Express every line of the data below as a Markdown table with two columns, Row and Line. Number each nonblank line in order and leave out blank lines.

Rows of pointing data:
## start
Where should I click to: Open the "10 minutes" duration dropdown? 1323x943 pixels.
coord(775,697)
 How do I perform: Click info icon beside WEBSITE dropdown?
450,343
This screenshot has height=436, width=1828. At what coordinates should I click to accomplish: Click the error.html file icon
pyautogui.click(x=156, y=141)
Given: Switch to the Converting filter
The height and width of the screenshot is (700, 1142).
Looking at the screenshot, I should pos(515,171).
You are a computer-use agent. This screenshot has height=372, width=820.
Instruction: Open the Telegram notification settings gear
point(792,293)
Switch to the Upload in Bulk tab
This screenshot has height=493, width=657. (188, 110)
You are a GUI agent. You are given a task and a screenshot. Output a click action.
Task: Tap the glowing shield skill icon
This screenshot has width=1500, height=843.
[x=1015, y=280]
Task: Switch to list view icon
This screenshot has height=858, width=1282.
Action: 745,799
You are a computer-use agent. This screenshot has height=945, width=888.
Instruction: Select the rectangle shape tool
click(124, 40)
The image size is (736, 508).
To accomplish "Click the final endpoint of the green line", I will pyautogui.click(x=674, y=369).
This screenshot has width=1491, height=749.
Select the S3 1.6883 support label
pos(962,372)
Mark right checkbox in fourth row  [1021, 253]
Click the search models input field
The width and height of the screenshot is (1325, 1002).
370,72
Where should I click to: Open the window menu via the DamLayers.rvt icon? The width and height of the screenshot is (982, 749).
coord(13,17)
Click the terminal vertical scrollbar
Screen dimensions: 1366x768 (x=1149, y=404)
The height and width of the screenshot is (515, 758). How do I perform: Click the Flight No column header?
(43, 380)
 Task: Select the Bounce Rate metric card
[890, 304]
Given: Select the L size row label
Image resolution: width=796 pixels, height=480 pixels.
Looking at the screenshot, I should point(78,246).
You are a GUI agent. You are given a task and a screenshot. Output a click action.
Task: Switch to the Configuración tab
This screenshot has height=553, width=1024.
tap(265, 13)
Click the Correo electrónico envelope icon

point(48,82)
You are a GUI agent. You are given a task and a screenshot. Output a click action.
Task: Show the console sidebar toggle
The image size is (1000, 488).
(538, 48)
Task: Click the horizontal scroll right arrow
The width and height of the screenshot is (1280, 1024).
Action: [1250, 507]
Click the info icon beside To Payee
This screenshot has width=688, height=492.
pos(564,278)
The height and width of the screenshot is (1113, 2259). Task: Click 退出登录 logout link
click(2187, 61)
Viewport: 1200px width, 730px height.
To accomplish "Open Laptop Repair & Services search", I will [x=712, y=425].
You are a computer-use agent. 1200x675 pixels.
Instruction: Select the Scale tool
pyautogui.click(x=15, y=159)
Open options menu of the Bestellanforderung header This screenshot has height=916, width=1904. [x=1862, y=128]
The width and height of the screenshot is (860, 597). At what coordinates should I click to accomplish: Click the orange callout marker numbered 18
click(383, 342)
## end
▸ Written solution
| Row | Line |
|---|---|
| 1 | Where should I click to: Open the "10 minutes" duration dropdown? 1323x943 pixels. |
| 2 | coord(775,697) |
| 3 |  How do I perform: Click info icon beside WEBSITE dropdown? |
| 4 | 450,343 |
| 5 | This screenshot has height=436, width=1828. At what coordinates should I click to accomplish: Click the error.html file icon |
| 6 | pyautogui.click(x=156, y=141) |
| 7 | Given: Switch to the Converting filter |
| 8 | The height and width of the screenshot is (700, 1142). |
| 9 | Looking at the screenshot, I should pos(515,171). |
| 10 | You are a computer-use agent. This screenshot has height=372, width=820. |
| 11 | Instruction: Open the Telegram notification settings gear |
| 12 | point(792,293) |
| 13 | Switch to the Upload in Bulk tab |
| 14 | This screenshot has height=493, width=657. (188, 110) |
| 15 | You are a GUI agent. You are given a task and a screenshot. Output a click action. |
| 16 | Task: Tap the glowing shield skill icon |
| 17 | This screenshot has width=1500, height=843. |
| 18 | [x=1015, y=280] |
| 19 | Task: Switch to list view icon |
| 20 | This screenshot has height=858, width=1282. |
| 21 | Action: 745,799 |
| 22 | You are a computer-use agent. This screenshot has height=945, width=888. |
| 23 | Instruction: Select the rectangle shape tool |
| 24 | click(124, 40) |
| 25 | The image size is (736, 508). |
| 26 | To accomplish "Click the final endpoint of the green line", I will pyautogui.click(x=674, y=369). |
| 27 | This screenshot has width=1491, height=749. |
| 28 | Select the S3 1.6883 support label |
| 29 | pos(962,372) |
| 30 | Mark right checkbox in fourth row  [1021, 253] |
| 31 | Click the search models input field |
| 32 | The width and height of the screenshot is (1325, 1002). |
| 33 | 370,72 |
| 34 | Where should I click to: Open the window menu via the DamLayers.rvt icon? The width and height of the screenshot is (982, 749). |
| 35 | coord(13,17) |
| 36 | Click the terminal vertical scrollbar |
| 37 | Screen dimensions: 1366x768 (x=1149, y=404) |
| 38 | The height and width of the screenshot is (515, 758). How do I perform: Click the Flight No column header? |
| 39 | (43, 380) |
| 40 |  Task: Select the Bounce Rate metric card |
| 41 | [890, 304] |
| 42 | Given: Select the L size row label |
| 43 | Image resolution: width=796 pixels, height=480 pixels. |
| 44 | Looking at the screenshot, I should point(78,246). |
| 45 | You are a GUI agent. You are given a task and a screenshot. Output a click action. |
| 46 | Task: Switch to the Configuración tab |
| 47 | This screenshot has height=553, width=1024. |
| 48 | tap(265, 13) |
| 49 | Click the Correo electrónico envelope icon |
| 50 | point(48,82) |
| 51 | You are a GUI agent. You are given a task and a screenshot. Output a click action. |
| 52 | Task: Show the console sidebar toggle |
| 53 | The image size is (1000, 488). |
| 54 | (538, 48) |
| 55 | Task: Click the horizontal scroll right arrow |
| 56 | The width and height of the screenshot is (1280, 1024). |
| 57 | Action: [1250, 507] |
| 58 | Click the info icon beside To Payee |
| 59 | This screenshot has width=688, height=492. |
| 60 | pos(564,278) |
| 61 | The height and width of the screenshot is (1113, 2259). Task: Click 退出登录 logout link |
| 62 | click(2187, 61) |
| 63 | Viewport: 1200px width, 730px height. |
| 64 | To accomplish "Open Laptop Repair & Services search", I will [x=712, y=425]. |
| 65 | You are a computer-use agent. 1200x675 pixels. |
| 66 | Instruction: Select the Scale tool |
| 67 | pyautogui.click(x=15, y=159) |
| 68 | Open options menu of the Bestellanforderung header This screenshot has height=916, width=1904. [x=1862, y=128] |
| 69 | The width and height of the screenshot is (860, 597). At what coordinates should I click to accomplish: Click the orange callout marker numbered 18 |
| 70 | click(383, 342) |